I presupposti per l’accesso al patrocinio a spese dello Stato, sono stati definiti dal legislatore mediante il D.P.R. n. 115 del 2002, che all’ art. 76 comma 1, indica non solo i parametri reddituali, ma anche la fonte (ultima dichiarazione dei redditi) dalla quale trarre l’importo del reddito da indicare al momento della presentazione della domanda.

Nondimeno, avuto riguardo al fatto che al di sotto di determinati limiti non sussiste obbligo alcuno di dichiarare i redditi deve ritenersi assolto l’obbligo dichiarativo di cui alla lett. c) dell’art. 79 T.U. Spese di giustizia con la semplice autodichiarazione del richiedente.

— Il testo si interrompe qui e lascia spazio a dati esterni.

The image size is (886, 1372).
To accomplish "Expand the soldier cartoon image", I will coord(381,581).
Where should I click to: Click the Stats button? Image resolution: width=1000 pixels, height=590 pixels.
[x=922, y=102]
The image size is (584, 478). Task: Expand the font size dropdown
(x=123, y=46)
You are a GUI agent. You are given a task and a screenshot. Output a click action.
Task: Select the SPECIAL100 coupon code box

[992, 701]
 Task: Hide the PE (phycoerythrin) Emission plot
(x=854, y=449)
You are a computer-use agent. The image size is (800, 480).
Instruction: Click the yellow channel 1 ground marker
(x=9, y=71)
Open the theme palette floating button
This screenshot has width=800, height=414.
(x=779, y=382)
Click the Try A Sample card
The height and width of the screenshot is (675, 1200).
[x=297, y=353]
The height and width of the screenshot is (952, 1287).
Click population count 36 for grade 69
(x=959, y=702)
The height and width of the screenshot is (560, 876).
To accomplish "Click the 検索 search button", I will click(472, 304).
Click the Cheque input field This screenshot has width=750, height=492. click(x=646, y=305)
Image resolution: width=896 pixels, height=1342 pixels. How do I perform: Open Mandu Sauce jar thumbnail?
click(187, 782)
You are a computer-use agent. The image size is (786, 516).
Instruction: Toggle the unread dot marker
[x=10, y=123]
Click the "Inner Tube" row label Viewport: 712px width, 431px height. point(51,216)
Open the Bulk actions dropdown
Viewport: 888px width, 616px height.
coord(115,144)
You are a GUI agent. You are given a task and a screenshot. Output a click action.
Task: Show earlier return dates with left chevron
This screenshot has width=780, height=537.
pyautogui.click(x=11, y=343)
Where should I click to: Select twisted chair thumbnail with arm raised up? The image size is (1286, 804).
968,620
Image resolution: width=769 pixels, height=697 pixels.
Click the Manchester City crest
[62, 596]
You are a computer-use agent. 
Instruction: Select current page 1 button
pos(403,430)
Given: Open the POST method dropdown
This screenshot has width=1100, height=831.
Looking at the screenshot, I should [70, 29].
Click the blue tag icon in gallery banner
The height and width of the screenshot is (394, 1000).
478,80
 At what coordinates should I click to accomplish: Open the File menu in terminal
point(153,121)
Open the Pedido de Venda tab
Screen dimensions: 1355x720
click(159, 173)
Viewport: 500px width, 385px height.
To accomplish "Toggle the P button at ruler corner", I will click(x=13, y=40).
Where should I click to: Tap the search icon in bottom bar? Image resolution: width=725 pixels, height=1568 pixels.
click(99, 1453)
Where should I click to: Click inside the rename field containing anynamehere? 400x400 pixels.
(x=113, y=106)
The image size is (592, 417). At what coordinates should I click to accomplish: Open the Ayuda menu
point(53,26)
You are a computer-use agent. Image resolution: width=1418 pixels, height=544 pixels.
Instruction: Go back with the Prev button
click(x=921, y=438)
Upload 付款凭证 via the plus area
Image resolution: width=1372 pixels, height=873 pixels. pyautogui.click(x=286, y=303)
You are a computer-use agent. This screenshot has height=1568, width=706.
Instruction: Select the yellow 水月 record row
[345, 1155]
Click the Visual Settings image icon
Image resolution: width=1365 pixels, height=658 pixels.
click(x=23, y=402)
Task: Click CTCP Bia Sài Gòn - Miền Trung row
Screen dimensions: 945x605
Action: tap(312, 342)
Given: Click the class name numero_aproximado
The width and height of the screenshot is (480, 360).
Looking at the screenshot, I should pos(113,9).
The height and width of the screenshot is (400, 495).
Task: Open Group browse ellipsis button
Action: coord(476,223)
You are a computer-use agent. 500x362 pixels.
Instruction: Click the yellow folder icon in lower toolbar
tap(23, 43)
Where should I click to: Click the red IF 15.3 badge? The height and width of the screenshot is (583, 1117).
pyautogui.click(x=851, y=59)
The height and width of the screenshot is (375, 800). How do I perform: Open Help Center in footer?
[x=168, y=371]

Si è pure precisato che la dimostrazione di non avere alcun reddito non può essere assolta che attraverso la presentazione dell’autodichiarazione, gravando altrimenti sul richiedente una prova negativa, il cui onere dimostrativo renderebbe estremamente difficile il riconoscimento del diritto, implicando la sostanziale disapplicazione della norma. Proprio per evitare una simile situazione il legislatore, lungi dall’introdurre norme che sacrifichino il diritto del non abbiente all’effettiva tutela difensiva nel processo, per la sua impossibilità di dimostrare la concreta assenza di reddito, appronta degli strumenti che, a fronte dell’autodichiarazione dell’istante formulata in termini assolutamente negativi, consentono un approfondimento della situazione, laddove ritenuto necessario. Ed infatti, la disciplina del procedimento di ammissione al patrocinio a spese dello Stato prevede da un lato, all’art. 79, comma 3, il potere del giudice, innanzi al quale è presentata l’istanza, di chiedere alla parte di integrare, ove lo ritenga, ulteriore documentazione – dichiarando l’inammissibilità solo in caso di mancata collaborazione – dall’altro, all’art. 96 comma 2, stabilisce il potere del magistrato, in sede di decisione di respingere “l’istanza se vi sono fondati motivi per ritenere che l’interessato non versa nelle condizioni di cui agli artt. 76 e 92, tenuto conto del tenore di vita, delle condizioni personali e familiari, e delle attività economiche eventualmente svolte.” A questo fine, prevede altresì la norma, prima di provvedere, il magistrato può trasmettere l’istanza, unitamente alla relativa dichiarazione sostitutiva, alla Guardia di finanza per le necessarie verifiche.

Il potere dell’ufficio di sollecitazione alla parte (art. 79) e di accertamento (art. 96, comma 2) si estende anche al giudizio di opposizione avverso il rigetto, il cui scopo è appunto la verifica delle condizioni dell’ammissione al beneficio, stante l’effetto integralmente devolutivo del medesimo e l’inutilità di un processo che, decidendo allo stato degli atti, frustri lo scopo dell’istituto (Sez. 4 n. 22854 del 28/03/2024; Rv. 286412 – 01).

Nel senso indicato si è espressa più volte la Suprema Corte: Sez. 4, n. 10406 del 05/12/2017, Rv. 272248; Sez. 4, n. 10512 del 13/01/2021, Rv. 280939; Sez. 4, n. 4628 del 20/9/2017, dep. 2018, Rv. 271942).

Sulla base di quanto precede il provvedimento impugnato deve essere annullato con rinvio per nuovo giudizio al Presidente del Tribunale.